§ **What the exercise asks**:
In the data below, find each line that contains the word "checkbox" and copy it.

══ Provided entries

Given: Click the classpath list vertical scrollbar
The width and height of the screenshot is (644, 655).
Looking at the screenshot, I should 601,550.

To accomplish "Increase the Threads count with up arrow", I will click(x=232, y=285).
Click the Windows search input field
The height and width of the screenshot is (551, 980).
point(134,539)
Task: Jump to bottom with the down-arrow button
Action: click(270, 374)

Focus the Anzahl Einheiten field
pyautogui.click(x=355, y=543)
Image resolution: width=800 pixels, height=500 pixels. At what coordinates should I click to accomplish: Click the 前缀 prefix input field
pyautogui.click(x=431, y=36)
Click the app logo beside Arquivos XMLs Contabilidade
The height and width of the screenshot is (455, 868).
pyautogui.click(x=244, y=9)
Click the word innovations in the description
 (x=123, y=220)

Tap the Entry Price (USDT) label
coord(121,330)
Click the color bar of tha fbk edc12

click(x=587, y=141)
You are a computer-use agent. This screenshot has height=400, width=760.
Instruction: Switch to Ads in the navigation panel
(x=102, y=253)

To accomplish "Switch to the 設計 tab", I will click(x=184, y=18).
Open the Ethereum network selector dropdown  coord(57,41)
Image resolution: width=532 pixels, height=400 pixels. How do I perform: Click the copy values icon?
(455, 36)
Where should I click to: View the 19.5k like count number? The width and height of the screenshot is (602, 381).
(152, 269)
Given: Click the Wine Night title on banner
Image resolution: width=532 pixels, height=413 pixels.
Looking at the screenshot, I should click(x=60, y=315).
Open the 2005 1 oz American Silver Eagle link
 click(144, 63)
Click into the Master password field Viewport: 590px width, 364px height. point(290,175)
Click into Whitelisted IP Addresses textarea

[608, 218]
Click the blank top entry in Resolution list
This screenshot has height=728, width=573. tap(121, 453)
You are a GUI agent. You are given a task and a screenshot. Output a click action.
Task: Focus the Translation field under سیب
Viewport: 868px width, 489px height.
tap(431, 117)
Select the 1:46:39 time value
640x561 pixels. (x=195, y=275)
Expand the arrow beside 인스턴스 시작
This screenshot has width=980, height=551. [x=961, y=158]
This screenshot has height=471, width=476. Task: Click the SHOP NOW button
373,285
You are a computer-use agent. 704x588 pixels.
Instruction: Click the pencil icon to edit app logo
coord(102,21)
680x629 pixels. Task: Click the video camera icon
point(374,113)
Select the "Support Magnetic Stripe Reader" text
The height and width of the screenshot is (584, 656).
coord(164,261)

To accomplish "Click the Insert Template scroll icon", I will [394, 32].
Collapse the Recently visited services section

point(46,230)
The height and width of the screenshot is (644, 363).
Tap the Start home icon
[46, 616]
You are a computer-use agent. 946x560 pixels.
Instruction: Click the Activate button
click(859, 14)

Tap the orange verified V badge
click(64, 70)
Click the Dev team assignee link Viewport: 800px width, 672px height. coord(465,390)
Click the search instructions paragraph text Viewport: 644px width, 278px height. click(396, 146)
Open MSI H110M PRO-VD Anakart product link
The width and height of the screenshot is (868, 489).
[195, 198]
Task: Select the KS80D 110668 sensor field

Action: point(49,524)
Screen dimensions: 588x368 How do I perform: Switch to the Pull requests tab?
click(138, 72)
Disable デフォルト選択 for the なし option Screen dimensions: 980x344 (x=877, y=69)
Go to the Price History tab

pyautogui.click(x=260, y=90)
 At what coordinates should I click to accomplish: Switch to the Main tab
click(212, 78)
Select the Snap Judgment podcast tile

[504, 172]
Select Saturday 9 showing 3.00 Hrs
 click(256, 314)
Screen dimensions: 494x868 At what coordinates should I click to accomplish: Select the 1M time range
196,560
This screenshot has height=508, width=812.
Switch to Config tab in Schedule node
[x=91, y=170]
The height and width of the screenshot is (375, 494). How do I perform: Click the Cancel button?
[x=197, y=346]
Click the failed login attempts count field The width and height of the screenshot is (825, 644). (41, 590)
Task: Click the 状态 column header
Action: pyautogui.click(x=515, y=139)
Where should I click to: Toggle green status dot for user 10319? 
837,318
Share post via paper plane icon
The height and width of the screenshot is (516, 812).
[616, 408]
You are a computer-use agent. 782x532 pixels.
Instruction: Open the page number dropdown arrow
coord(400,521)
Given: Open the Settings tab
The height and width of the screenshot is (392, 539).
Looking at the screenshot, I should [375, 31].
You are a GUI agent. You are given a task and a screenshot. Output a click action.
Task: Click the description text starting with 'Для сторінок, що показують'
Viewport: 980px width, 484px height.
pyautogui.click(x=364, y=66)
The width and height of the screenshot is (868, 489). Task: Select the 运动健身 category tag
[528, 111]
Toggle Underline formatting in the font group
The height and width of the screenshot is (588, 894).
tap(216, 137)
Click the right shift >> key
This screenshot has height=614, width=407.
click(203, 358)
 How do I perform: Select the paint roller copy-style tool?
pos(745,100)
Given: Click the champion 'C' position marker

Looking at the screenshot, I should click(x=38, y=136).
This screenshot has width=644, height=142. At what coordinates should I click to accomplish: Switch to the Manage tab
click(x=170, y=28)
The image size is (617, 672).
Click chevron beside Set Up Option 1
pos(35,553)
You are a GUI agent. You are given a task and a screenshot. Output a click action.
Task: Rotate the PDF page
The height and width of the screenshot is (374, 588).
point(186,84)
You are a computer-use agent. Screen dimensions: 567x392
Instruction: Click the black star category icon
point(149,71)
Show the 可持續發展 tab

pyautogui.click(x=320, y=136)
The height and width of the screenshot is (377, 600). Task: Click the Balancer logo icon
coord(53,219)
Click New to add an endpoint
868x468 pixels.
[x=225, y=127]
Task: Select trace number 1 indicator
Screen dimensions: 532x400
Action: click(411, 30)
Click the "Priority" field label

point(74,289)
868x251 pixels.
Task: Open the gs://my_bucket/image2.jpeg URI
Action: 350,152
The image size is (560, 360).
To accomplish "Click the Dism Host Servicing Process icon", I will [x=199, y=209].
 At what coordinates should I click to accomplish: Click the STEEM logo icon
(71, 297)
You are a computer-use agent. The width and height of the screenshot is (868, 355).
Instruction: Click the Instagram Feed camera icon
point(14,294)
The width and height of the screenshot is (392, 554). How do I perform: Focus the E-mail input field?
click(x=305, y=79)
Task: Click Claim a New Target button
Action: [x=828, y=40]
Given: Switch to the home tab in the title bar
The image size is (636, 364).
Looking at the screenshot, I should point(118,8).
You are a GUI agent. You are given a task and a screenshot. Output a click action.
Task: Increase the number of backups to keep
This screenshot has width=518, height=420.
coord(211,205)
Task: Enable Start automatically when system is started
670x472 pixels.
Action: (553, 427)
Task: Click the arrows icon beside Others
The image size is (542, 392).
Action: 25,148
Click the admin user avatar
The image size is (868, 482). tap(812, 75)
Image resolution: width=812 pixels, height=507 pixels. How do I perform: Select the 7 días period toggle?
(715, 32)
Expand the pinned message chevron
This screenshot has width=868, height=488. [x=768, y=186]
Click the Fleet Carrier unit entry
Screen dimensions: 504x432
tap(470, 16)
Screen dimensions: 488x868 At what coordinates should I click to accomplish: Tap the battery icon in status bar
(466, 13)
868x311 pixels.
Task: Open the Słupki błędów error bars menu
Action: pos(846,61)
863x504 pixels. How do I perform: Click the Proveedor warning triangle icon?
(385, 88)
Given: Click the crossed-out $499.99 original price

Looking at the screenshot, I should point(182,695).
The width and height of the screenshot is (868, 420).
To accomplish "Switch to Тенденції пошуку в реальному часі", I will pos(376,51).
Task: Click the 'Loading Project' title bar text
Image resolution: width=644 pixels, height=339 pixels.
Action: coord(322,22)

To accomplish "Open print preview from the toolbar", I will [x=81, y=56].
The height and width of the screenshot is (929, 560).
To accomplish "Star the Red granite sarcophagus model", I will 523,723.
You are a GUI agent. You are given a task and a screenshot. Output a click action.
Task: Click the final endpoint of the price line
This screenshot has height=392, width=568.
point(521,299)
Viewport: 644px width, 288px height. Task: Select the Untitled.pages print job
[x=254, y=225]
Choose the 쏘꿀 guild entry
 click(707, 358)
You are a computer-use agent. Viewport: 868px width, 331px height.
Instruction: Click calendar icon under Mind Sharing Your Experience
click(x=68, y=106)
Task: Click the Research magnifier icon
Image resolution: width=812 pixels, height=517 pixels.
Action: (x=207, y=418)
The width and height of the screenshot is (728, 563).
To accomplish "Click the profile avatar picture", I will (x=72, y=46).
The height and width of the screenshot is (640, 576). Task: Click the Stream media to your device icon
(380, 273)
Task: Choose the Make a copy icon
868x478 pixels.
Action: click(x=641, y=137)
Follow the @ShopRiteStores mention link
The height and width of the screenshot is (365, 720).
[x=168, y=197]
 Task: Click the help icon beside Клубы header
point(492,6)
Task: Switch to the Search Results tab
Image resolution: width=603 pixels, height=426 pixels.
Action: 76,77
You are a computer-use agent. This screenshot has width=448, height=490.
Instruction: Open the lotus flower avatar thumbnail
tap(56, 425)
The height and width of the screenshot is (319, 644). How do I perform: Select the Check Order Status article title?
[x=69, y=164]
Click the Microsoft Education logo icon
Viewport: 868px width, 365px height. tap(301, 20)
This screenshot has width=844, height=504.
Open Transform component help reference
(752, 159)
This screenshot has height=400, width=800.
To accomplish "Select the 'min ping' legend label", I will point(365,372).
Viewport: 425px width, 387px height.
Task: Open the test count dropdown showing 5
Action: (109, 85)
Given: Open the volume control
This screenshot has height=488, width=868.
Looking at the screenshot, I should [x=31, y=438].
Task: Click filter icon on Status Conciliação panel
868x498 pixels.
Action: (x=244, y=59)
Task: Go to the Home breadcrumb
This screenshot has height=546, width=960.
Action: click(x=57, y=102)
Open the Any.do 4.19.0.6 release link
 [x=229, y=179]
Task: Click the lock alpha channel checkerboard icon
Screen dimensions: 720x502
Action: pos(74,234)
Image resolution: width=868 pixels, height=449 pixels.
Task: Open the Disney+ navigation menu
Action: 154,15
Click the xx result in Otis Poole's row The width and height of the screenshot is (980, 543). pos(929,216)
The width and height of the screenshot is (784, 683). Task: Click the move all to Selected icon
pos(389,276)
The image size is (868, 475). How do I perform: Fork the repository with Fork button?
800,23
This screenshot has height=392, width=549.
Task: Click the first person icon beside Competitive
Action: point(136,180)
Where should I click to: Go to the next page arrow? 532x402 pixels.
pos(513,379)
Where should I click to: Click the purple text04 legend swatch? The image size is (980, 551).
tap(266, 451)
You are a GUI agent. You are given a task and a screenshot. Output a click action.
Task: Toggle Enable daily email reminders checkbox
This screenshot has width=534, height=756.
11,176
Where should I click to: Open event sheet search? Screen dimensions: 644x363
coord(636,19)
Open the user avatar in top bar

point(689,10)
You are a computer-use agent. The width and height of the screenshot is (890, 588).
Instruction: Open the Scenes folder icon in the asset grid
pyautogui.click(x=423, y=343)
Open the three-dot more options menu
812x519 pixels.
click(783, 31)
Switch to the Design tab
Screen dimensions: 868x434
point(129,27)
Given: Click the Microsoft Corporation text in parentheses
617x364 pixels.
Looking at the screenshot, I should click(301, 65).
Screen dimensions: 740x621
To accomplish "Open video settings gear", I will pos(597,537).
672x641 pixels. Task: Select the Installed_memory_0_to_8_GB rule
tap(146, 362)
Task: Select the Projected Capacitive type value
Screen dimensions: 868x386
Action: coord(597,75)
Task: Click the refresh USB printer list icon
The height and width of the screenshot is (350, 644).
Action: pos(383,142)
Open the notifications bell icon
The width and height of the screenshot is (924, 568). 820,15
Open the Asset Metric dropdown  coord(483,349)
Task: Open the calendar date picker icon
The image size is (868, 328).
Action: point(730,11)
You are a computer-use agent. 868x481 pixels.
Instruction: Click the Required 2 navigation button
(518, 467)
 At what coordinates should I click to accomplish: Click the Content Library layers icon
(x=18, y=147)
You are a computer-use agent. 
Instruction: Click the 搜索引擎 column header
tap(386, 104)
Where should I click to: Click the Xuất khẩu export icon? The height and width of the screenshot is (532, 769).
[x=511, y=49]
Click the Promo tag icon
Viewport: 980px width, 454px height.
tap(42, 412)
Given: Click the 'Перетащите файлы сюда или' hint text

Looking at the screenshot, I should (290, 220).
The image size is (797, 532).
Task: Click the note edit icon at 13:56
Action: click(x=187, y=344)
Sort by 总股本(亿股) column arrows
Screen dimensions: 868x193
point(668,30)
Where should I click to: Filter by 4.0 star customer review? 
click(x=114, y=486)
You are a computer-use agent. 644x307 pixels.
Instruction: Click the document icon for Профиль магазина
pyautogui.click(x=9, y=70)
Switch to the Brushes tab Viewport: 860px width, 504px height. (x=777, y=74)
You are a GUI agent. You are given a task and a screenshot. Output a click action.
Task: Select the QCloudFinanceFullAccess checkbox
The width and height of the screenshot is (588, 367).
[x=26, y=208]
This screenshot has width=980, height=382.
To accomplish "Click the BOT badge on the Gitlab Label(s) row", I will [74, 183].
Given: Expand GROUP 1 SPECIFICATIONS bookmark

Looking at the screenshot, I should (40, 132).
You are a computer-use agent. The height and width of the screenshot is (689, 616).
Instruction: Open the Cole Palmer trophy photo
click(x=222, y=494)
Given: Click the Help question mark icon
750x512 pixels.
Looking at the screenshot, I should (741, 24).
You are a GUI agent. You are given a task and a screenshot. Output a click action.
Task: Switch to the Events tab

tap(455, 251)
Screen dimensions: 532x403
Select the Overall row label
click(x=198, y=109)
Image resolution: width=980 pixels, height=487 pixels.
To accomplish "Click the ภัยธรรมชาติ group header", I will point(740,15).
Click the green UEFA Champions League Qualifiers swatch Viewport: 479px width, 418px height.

════

§ **Task result**:
Task: Toggle Enable daily email reminders checkbox
Task: Select the QCloudFinanceFullAccess checkbox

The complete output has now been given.